À frente da direção de programação do Teatro Viriato, António M Cabrita tem vindo a reforçar uma linha de programação que cruza pensamento, emoção e presença, num tempo em que o digital tende a afastar-nos do encontro físico. Em conversa com o Coffeepaste, fala da importância das residências artísticas, do ciclo Libertem as Crianças, da aposta na acessibilidade e dos desafios de programar num modelo exemplar, mas financeiramente pressionado. Mais do que balanços pessoais, sublinha a ideia de continuidade e de coletivo: o Teatro Viriato, diz, “tem tudo para continuar a ser”.

Que balanço fazes da tua passagem à frente da programação até agora? Que conquistas destacarias?
O balanço é muito positivo. Esta casa, este projeto, tem uma característica muito importante que é a autonomia da direção de programação, e isso tem sido dos aspetos mais robustos de um projeto com estas características ao longo dos últimos anos. Isso permite-me desenhar a programação a partir da escuta dos artistas. É o lado mais bonito: dar voz às várias dimensões, às vontades de cada artista e de cada projeto que aqui acolhemos ou coproduzimos.

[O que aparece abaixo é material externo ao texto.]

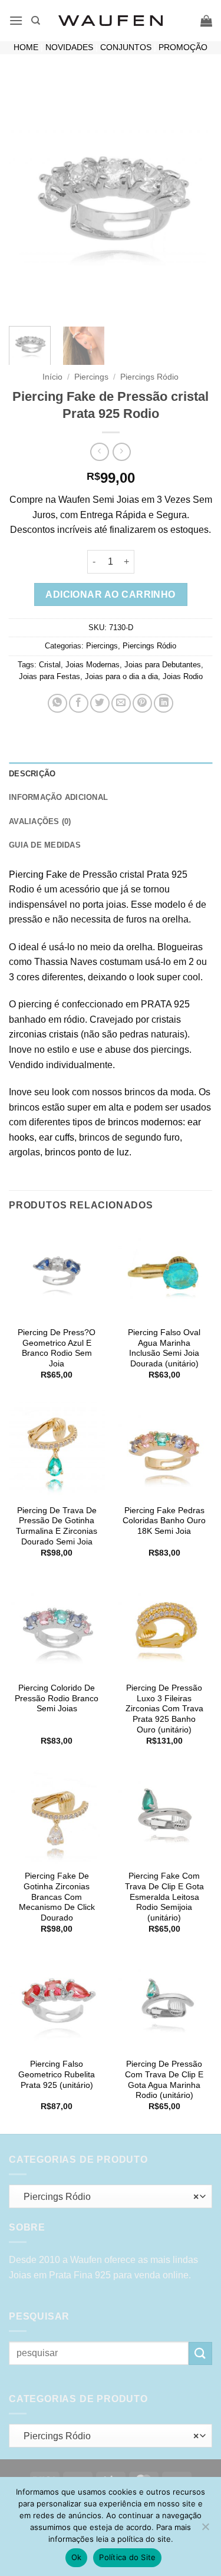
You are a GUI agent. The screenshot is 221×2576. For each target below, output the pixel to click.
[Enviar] (200, 2353)
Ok (76, 2557)
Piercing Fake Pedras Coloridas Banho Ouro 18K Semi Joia (164, 1521)
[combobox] (110, 2196)
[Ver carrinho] (206, 21)
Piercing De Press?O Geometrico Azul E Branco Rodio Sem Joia (56, 1348)
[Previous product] (122, 452)
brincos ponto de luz (87, 1152)
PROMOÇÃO (183, 47)
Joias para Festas (49, 676)
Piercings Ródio (149, 377)
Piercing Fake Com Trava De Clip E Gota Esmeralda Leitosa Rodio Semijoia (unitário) (164, 1897)
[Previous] (27, 197)
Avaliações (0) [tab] (40, 821)
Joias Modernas (92, 664)
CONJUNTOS (125, 47)
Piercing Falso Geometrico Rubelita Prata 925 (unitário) (56, 2074)
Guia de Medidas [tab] (45, 845)
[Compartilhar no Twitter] (100, 703)
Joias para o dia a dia (121, 676)
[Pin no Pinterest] (142, 703)
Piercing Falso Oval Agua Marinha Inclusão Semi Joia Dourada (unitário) (164, 1348)
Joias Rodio (183, 676)
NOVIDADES (69, 47)
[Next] (193, 197)
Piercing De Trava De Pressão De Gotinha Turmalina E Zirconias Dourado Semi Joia (56, 1526)
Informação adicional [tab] (58, 797)
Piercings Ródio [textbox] (108, 2197)
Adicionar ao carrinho (110, 594)
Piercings (91, 377)
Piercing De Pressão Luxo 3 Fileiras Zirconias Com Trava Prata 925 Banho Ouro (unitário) (164, 1709)
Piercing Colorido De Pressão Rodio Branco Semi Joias (56, 1698)
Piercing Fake (38, 874)
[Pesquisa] (35, 20)
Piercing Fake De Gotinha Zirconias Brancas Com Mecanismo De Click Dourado (57, 1897)
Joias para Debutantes (162, 664)
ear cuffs (56, 1137)
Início (52, 377)
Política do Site (127, 2557)
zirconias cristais (43, 1034)
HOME (26, 47)
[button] (16, 20)
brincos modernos (145, 1122)
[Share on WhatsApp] (57, 703)
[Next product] (99, 452)
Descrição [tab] (32, 773)
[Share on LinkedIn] (163, 703)
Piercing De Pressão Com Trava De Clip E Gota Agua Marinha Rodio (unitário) (164, 2080)
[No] (205, 2530)
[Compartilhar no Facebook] (78, 703)
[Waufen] (110, 20)
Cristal (50, 664)
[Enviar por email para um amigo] (121, 703)
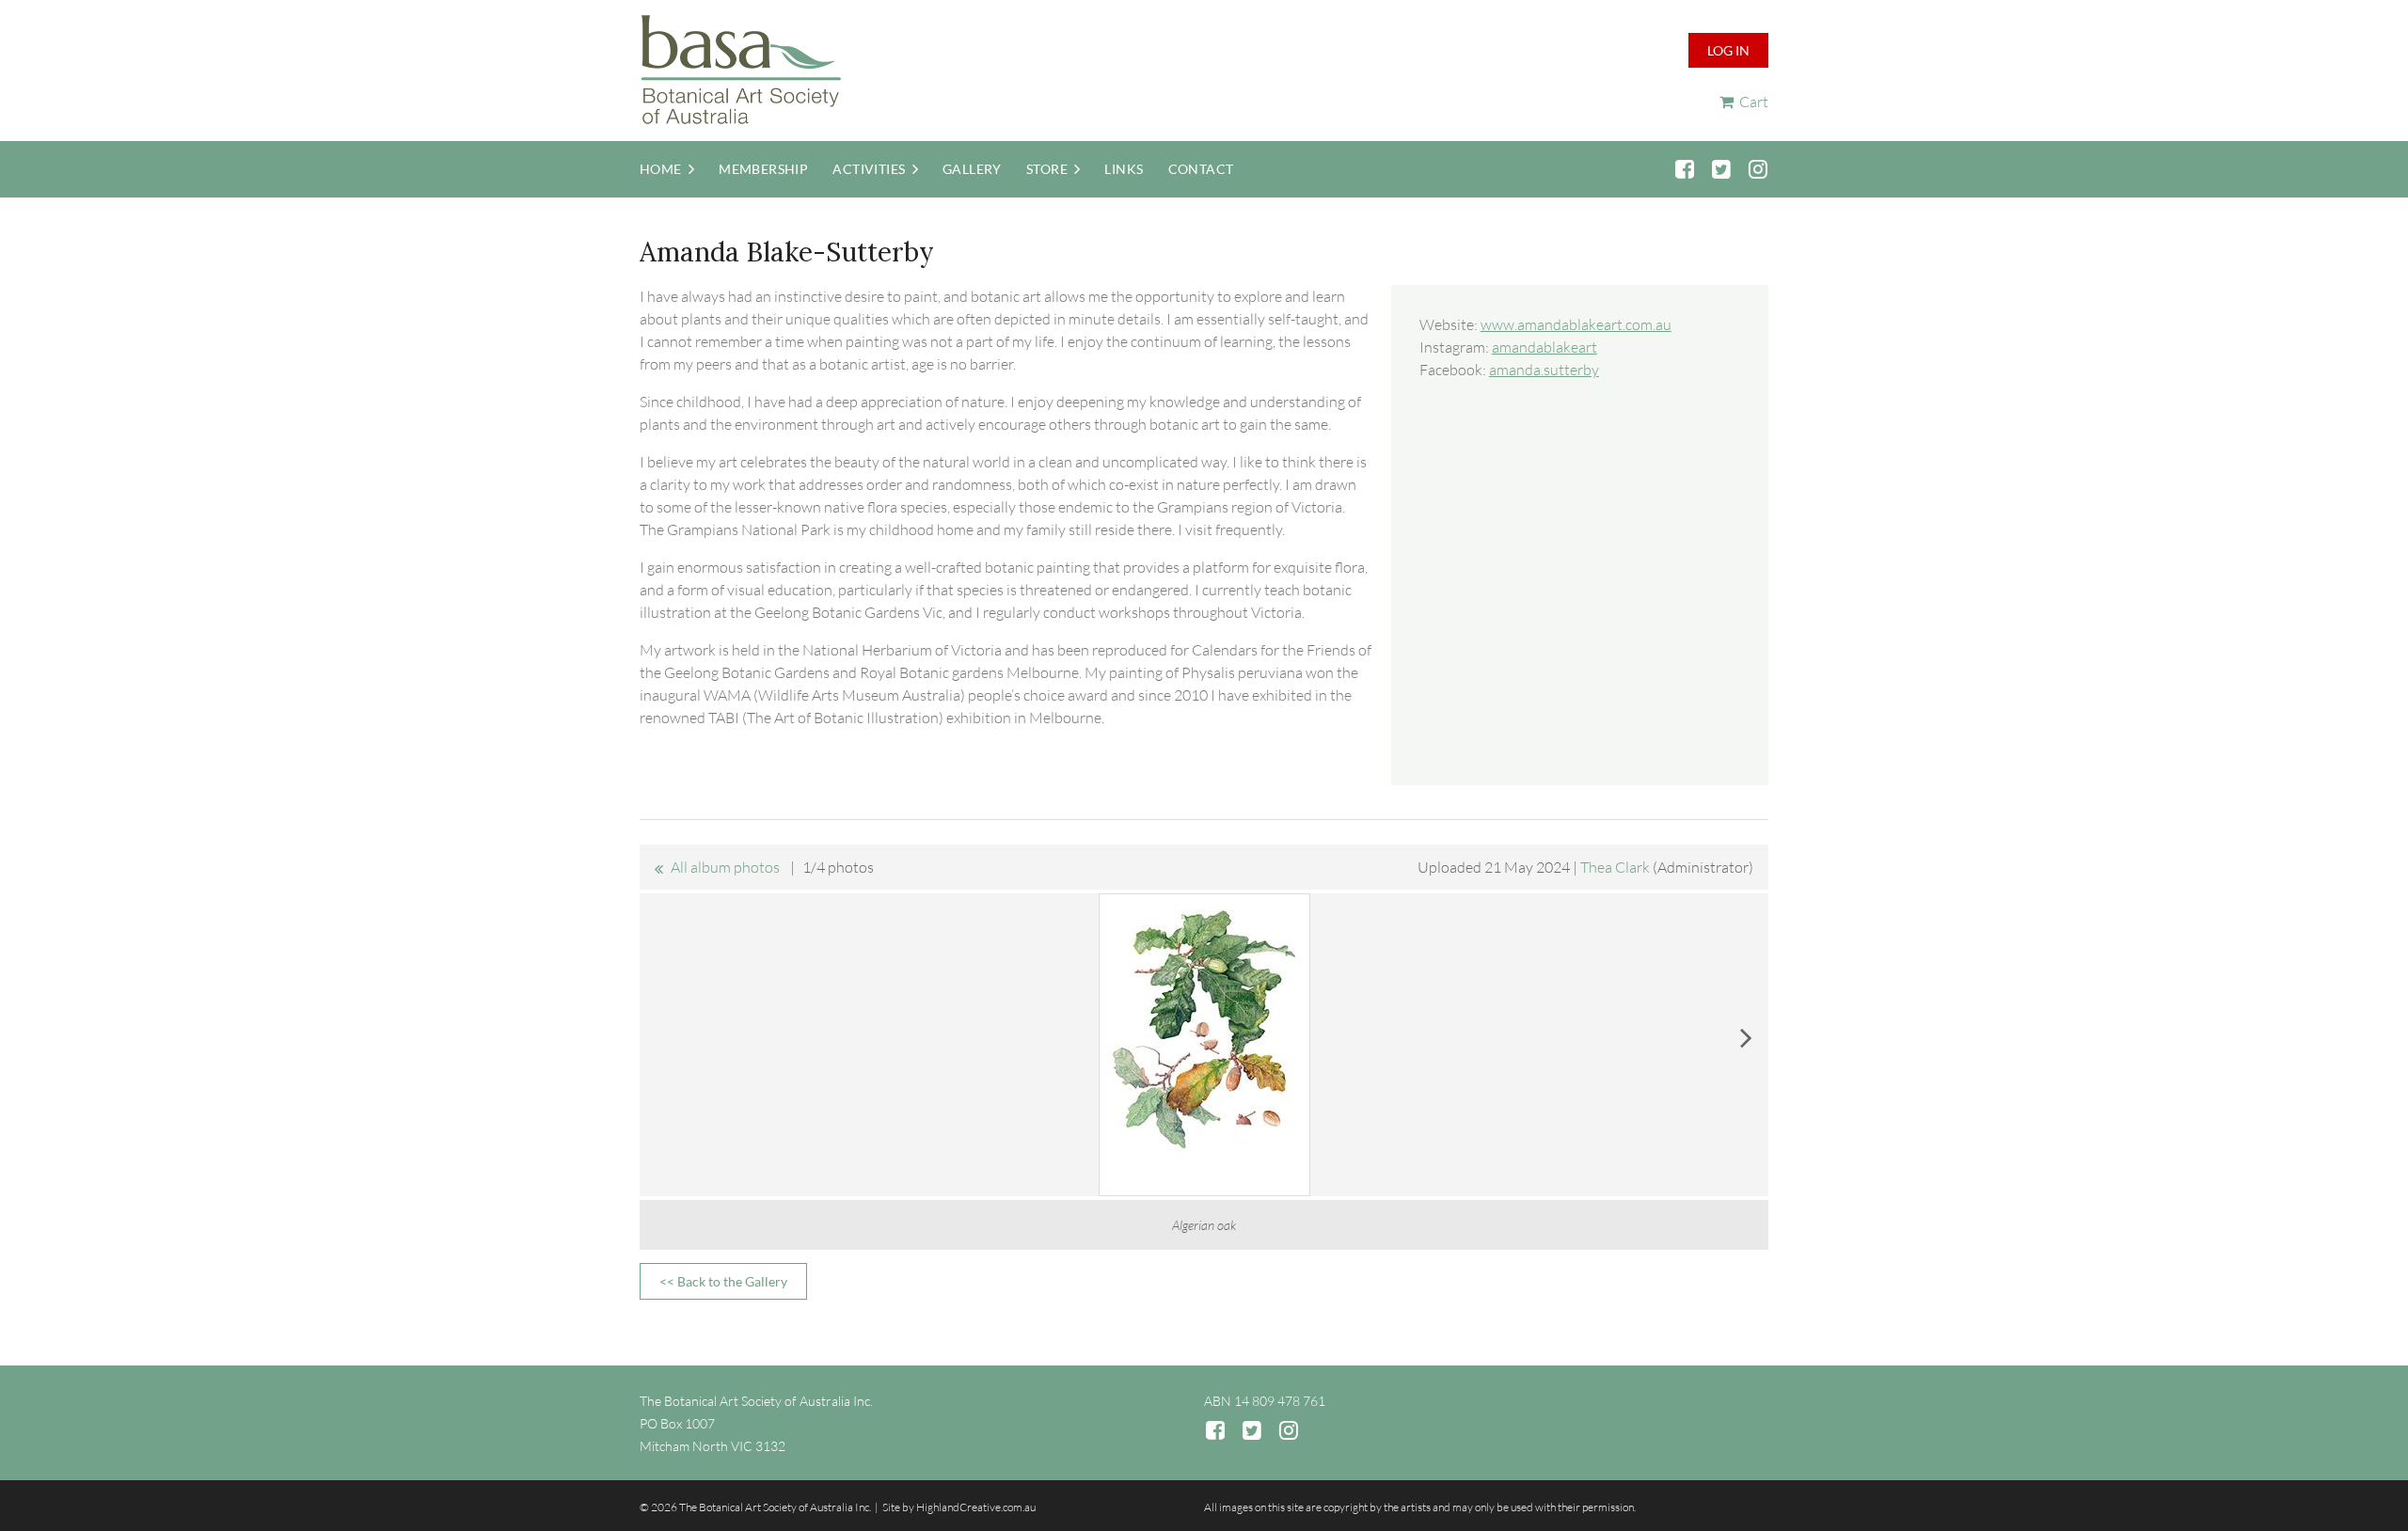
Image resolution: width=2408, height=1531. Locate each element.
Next (1745, 1037)
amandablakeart (1544, 347)
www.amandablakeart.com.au (1576, 324)
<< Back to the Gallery (723, 1281)
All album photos (725, 867)
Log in (1728, 50)
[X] (1721, 169)
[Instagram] (1757, 169)
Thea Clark (1615, 867)
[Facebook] (1684, 169)
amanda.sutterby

Não penso em conquistas como algo individual. Se conquistei alguma coisa, foi perceber que este projeto tem tudo para continuar a ser. Isso para mim é uma conquista, mas não é minha, é de todos os que aqui trabalham e trabalharam. Eu sou apenas mais uma parte desse todo.

O ciclo “Libertem as Crianças”, inspirado na obra de Carlos Neto, propõe uma reflexão sobre o direito ao brincar e ao imaginar. Como nasceu esta ideia e o que esperas que provoque junto da comunidade escolar e artística?
A programação que está a decorrer foi desenhada pela anterior direção artística, embora tenha existido espaço para a incorporar na minha visão. Este projeto já existia, mas ganhou ainda mais escala, porque se liga muito ao que queremos afirmar para o futuro do Teatro Viriato.

Reconhecendo a importância do pensamento do Carlos Neto, pareceu-me fundamental dar-lhe ainda mais espaço e ponderamos realizar este ciclo de reflexão de dois em dois anos. Vivemos numa fase em que o digital se impõe cada vez mais e às relações humanas perdem dimensão física e presencial. Por isso, refletir com a comunidade escolar, pedagogos, e encarregados de educação, acerca do brincar e a imaginação como direitos é, para mim, uma responsabilidade cultural e social nos dias de hoje.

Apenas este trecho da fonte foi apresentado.